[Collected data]
__________________________________________________
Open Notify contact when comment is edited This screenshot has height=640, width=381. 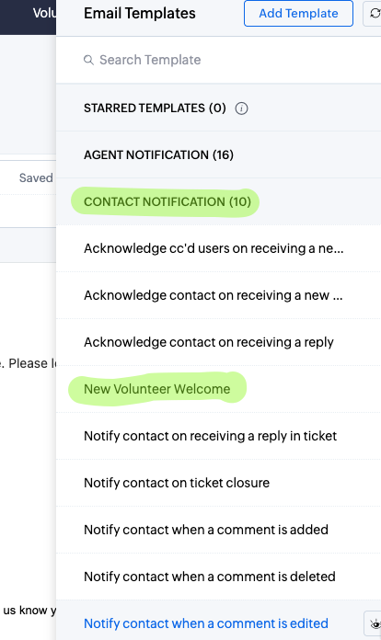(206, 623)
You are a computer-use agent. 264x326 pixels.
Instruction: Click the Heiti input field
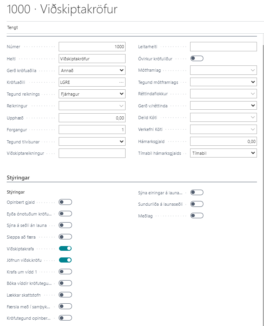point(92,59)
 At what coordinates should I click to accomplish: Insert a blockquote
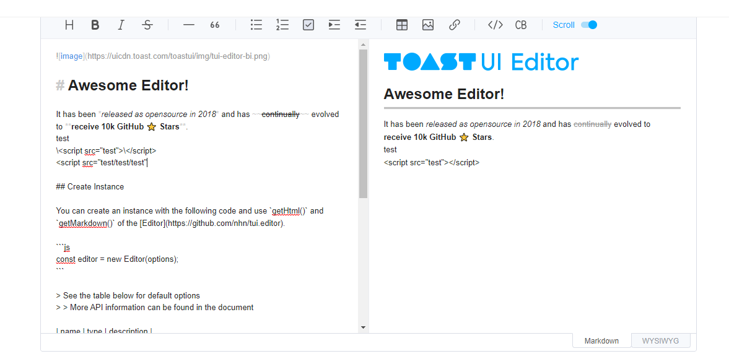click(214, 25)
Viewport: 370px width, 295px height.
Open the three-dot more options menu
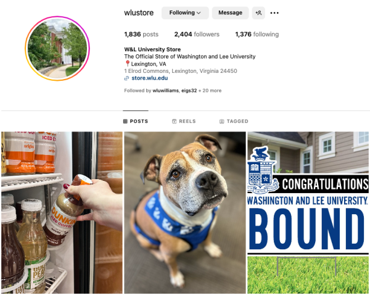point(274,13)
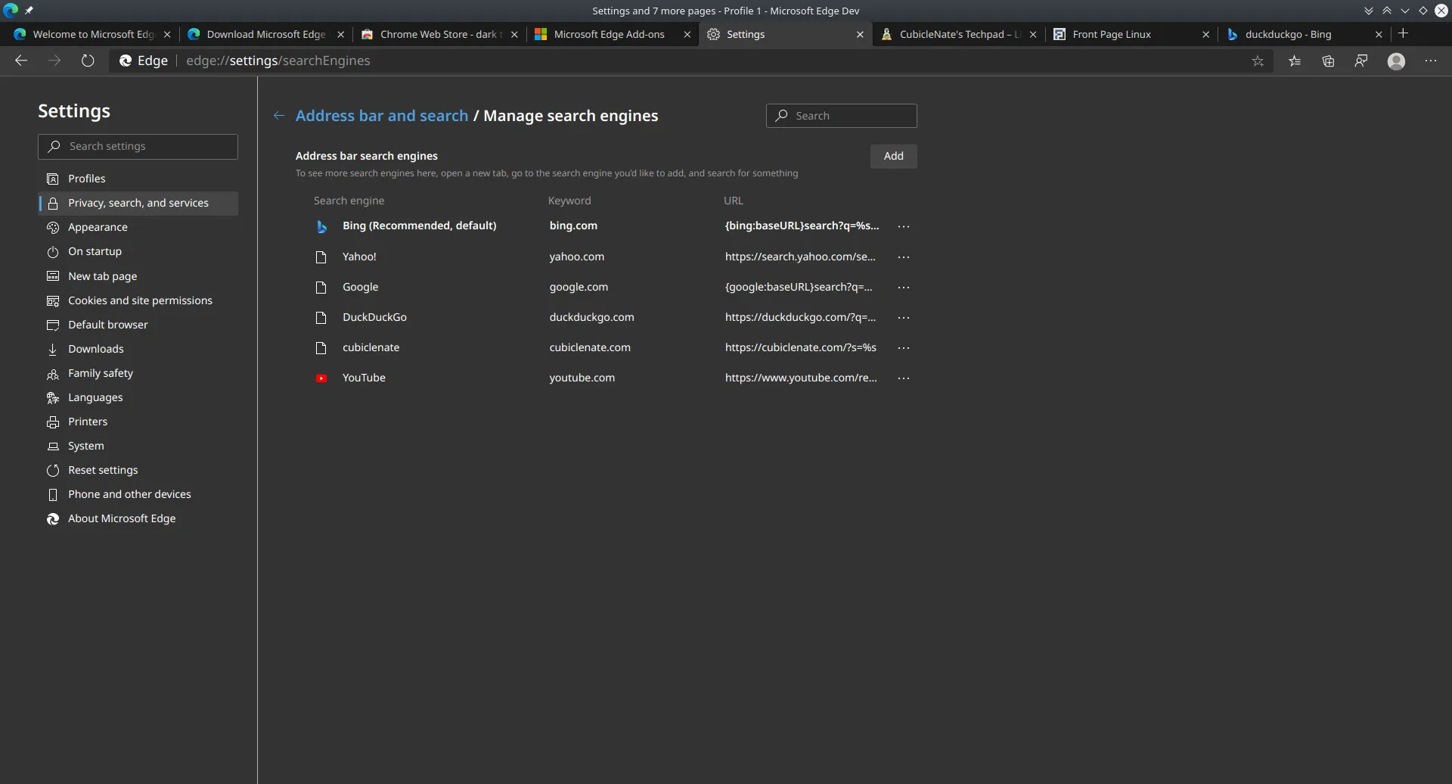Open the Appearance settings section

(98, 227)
__________________________________________________
WHAT YOU ARE ASKED TO DO:
In the records above, find the line containing "You are a computer-use agent. 264x326 pixels.". Reproduce it and every line after it through the last line, omitting pictures.

TASK ANSWER:
You are a computer-use agent. 264x326 pixels.
Instruction: Click the Heiti input field
point(92,59)
 At what coordinates should I click to accomplish: Insert a blockquote
click(214, 25)
Viewport: 370px width, 295px height.
Open the three-dot more options menu
point(274,13)
Open the Appearance settings section

(98, 227)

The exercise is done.